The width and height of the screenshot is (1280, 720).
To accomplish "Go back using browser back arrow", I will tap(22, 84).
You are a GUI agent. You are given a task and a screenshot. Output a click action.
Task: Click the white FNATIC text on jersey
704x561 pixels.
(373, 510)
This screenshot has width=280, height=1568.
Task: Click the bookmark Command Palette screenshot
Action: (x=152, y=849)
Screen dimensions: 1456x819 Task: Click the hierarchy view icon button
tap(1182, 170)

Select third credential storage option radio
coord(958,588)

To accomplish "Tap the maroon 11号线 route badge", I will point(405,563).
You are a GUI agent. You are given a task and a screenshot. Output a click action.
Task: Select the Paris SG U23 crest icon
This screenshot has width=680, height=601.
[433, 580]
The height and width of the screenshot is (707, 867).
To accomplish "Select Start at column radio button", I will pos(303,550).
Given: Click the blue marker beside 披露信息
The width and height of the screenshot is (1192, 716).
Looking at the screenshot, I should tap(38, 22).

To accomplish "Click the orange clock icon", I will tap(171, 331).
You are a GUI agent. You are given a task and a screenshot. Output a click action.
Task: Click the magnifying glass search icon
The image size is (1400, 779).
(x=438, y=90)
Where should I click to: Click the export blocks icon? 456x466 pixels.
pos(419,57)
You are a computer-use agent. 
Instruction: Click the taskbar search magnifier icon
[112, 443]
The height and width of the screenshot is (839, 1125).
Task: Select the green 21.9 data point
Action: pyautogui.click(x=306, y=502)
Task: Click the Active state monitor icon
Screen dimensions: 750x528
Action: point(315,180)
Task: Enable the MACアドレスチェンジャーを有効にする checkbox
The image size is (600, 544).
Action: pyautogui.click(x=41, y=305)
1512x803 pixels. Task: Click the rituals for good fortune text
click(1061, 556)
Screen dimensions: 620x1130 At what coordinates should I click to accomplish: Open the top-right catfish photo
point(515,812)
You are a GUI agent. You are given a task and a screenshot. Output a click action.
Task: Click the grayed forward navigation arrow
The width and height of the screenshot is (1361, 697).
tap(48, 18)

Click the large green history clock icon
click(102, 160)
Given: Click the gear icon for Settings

- - -

▶ **EXERCISE**
Output each record exactly as it appears in the listing.

▶ **OUTPUT**
The width and height of the screenshot is (1280, 720).
To accomplish "Go back using browser back arrow", I will tap(22, 84).
You are a GUI agent. You are given a task and a screenshot. Output a click action.
Task: Click the white FNATIC text on jersey
704x561 pixels.
(373, 510)
This screenshot has width=280, height=1568.
Task: Click the bookmark Command Palette screenshot
Action: (x=152, y=849)
Screen dimensions: 1456x819 Task: Click the hierarchy view icon button
tap(1182, 170)

Select third credential storage option radio
coord(958,588)

To accomplish "Tap the maroon 11号线 route badge", I will point(405,563).
You are a GUI agent. You are given a task and a screenshot. Output a click action.
Task: Select the Paris SG U23 crest icon
This screenshot has width=680, height=601.
[433, 580]
The height and width of the screenshot is (707, 867).
To accomplish "Select Start at column radio button", I will pos(303,550).
Given: Click the blue marker beside 披露信息
The width and height of the screenshot is (1192, 716).
Looking at the screenshot, I should tap(38, 22).

To accomplish "Click the orange clock icon", I will tap(171, 331).
You are a GUI agent. You are given a task and a screenshot. Output a click action.
Task: Click the magnifying glass search icon
The image size is (1400, 779).
(x=438, y=90)
Where should I click to: Click the export blocks icon? 456x466 pixels.
pos(419,57)
You are a computer-use agent. 
Instruction: Click the taskbar search magnifier icon
[112, 443]
The height and width of the screenshot is (839, 1125).
Task: Select the green 21.9 data point
Action: pyautogui.click(x=306, y=502)
Task: Click the Active state monitor icon
Screen dimensions: 750x528
Action: point(315,180)
Task: Enable the MACアドレスチェンジャーを有効にする checkbox
The image size is (600, 544).
Action: pyautogui.click(x=41, y=305)
1512x803 pixels. Task: Click the rituals for good fortune text
click(1061, 556)
Screen dimensions: 620x1130 At what coordinates should I click to accomplish: Open the top-right catfish photo
point(515,812)
You are a GUI agent. You are given a task and a screenshot. Output a click action.
Task: Click the grayed forward navigation arrow
The width and height of the screenshot is (1361, 697).
tap(48, 18)

Click the large green history clock icon
click(102, 160)
Given: Click the gear icon for Settings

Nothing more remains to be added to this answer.